# Aspirateur site/ adresse mail



## newmacuserperdu (13 Mai 2006)

Bonjour

je suis chargé par le bde de mon ecole d'organiser une soirée avec les anciens eleves

sur le site de l'école il  y a en ligne les adresses des anciens eleves

http://www.iseg.fr/ecoletoulouse/isegien/index.htm

je cherche un soft qui me le recuperes toutes en meme temps ca existe ?

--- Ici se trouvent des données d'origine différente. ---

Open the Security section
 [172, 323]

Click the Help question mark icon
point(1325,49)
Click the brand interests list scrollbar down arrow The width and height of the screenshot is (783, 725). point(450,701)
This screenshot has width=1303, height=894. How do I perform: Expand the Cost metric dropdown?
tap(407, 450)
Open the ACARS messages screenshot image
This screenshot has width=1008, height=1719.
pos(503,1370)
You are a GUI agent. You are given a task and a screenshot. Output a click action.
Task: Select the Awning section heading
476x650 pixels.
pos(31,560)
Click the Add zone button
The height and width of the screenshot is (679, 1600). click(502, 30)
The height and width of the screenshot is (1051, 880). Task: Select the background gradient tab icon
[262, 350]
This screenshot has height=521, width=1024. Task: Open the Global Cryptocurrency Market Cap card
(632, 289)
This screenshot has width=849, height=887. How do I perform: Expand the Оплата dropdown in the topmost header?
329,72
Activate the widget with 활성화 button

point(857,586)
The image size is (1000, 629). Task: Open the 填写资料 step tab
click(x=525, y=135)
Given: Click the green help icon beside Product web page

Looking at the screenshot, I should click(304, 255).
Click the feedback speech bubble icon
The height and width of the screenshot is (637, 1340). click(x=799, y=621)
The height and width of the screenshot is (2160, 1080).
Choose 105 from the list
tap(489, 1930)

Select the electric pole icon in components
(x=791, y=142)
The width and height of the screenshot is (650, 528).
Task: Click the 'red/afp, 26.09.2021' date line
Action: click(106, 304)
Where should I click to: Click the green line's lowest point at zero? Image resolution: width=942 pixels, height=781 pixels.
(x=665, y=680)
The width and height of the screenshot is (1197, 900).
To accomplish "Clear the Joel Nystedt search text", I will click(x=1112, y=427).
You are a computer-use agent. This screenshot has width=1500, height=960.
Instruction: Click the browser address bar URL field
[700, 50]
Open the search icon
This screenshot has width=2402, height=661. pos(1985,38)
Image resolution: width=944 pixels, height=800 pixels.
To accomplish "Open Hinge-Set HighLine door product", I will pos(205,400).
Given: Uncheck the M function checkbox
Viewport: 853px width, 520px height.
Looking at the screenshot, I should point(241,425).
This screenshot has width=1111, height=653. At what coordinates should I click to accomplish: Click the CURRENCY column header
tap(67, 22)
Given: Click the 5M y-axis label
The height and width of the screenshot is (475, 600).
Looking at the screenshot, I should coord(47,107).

et avec quel soft envoyer 1000 mails en meme temps 

(j ai trouvé maxbulk, c'est bien ??? Y a mieux ???)

merci

OLivier


----------



## behia (13 Mai 2006)

bonjour,ci-joint le lien pour un aspirateur de site eficace
http://www.sitesucker.us/home.html


----------



## newmacuserperdu (14 Mai 2006)

j ai pas reussi a importer toutes les adresses mail du site ...

personne n a une idée ??

merci

Olivier


----------



## behia (14 Mai 2006)

dans ton navigateur,aux option d affichage quand tu es sur ce site,tu clique sur "code source de la page" et dans cette page tu attrape le liens ou tu as toutes les adresses mails si ce lien est visible dans le code source de la page,et tu glisse ce lien dans la barre de recherche de sitesucker


----------



## behia (14 Mai 2006)

j ai fais le teste sur ton site,je n ai pas pu importer les adresses mail avec sitesucker,parcontre en affichant le code source de la page, j ai pu voir toute la liste des email,ainsi que les noms de famille des eleves, soit tu fais une capture d ecran (applications/utilitaires/capture), soit tu te les atrappes en surlignant avec la souris et glisser/deposer sur le bureau,sachant qu il n y en a pas des centaines

pour ta question sur l envoi de mails multiples je n y connais rien ,desolé,j espere que d autres t aiderons ici.......


----------



## newmacuserperdu (14 Mai 2006)

merci Behia

c est super sympa de se pencher autant sur les problemes des autres

ça fait plaisir


----------



## behia (14 Mai 2006)

de rien,je suis loin d etre un pro,mais je t aide comme je peux et comme d autres m ont dejà aidé sur macg


----------